What happens in a court in London doesn't mean the same thing in a court in Madrid.
One thing I keep coming back to, and maybe this is the former foreign correspondent in me, is that the story got cracked open not by European regulators but by a small research team at a West Virginia university doing independent testing.
If they hadn't published their findings in 2014, none of this happens.
Eso es muy importante.
That's very important.
Los reguladores europeos sabían que había problemas, pero no actuaron.
European regulators knew there were problems, but didn't act.
Fueron investigadores independientes, con financiación de una organización no gubernamental, los que descubrieron la verdad.

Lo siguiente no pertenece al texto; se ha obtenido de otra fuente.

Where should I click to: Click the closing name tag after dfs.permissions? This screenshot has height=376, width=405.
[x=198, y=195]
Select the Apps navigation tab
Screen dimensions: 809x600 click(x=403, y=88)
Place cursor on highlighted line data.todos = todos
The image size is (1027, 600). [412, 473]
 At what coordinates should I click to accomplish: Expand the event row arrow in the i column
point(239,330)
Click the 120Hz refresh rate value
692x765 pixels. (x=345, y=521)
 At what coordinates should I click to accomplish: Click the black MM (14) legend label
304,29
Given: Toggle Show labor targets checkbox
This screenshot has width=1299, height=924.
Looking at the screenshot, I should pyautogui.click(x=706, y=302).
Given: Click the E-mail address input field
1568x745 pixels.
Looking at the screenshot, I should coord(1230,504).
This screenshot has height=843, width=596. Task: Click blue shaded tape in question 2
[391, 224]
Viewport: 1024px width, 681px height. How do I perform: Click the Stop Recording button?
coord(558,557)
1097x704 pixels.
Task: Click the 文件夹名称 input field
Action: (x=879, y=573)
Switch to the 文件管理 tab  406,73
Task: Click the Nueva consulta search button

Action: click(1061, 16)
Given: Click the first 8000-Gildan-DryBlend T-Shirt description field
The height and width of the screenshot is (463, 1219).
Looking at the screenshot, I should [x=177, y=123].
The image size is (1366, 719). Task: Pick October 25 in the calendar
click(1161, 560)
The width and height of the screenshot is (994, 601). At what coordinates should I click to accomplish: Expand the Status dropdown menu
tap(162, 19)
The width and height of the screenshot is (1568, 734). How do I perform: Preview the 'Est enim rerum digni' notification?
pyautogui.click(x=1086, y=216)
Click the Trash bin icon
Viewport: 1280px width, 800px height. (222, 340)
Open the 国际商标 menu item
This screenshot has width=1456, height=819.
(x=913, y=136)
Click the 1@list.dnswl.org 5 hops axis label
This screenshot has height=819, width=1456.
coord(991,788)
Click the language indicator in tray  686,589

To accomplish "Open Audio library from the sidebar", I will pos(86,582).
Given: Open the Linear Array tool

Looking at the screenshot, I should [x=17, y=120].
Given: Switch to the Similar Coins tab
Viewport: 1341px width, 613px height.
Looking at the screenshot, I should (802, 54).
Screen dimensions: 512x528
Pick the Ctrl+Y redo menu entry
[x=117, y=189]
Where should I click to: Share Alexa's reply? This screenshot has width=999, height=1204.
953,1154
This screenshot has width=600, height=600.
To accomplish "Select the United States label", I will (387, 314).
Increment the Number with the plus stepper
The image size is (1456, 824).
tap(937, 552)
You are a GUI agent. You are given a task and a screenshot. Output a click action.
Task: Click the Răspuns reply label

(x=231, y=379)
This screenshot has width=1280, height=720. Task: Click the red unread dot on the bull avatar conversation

It was independent researchers, funded by a non-governmental organization, who discovered the truth.
Eso dice mucho sobre cómo funciona el control de las grandes empresas.
That says a lot about how oversight of large companies works.
Or doesn't work.
Alright, I want to flag something you said a few minutes ago, because it tripped me up.
You used the word 'demandar' and at first I thought you meant 'demand' as in, demanding something.
But that's not what it means, is it.
No, no.
No, no.
'Demandar' en español significa llevar a alguien a un tribunal, presentar una demanda legal.
'Demandar' in Spanish means to take someone to court, to file a legal claim.
Si digo 'voy a demandar a esa empresa', significa que voy a presentar una demanda contra ella en un tribunal.
If I say 'voy a demandar a esa empresa', it means I'm going to file a lawsuit against that company in court.
So it's a false friend.
In English, 'demand' means you want something urgently.
In Spanish, 'demandar' means you're suing someone.
A learner could make a very unfortunate error there.
Exacto.
Exactly.
Si quieres 'exigir' algo, la palabra en español es 'exigir'.
If you want to 'demand' something, the word in Spanish is 'exigir'.
Por ejemplo: 'Exijo una explicación.' Pero si presentas un caso en un tribunal, 'demandar'.
For example: 'Exijo una explicación.' But if you file a case in court, 'demandar'.
Son dos cosas completamente diferentes.
They're two completely different things.
So in this episode, nearly a million people 'demandaron' Ford, Mercedes, Nissan, Renault, and Stellantis.
They sued them.
They didn't 'demand' anything from them in the English sense.
Though, honestly, given what those companies did, a bit of demanding would have been warranted too.
Sí, 'exigieron' y 'demandaron' al mismo tiempo.
Yes, they 'exigieron' and 'demandaron' at the same time.
Y el tribunal dijo que casi todo estaba bien.
And the court said almost everything was fine.
Para mí, ese es el resumen perfecto del escándalo diésel.
For me, that's the perfect summary of the diesel scandal.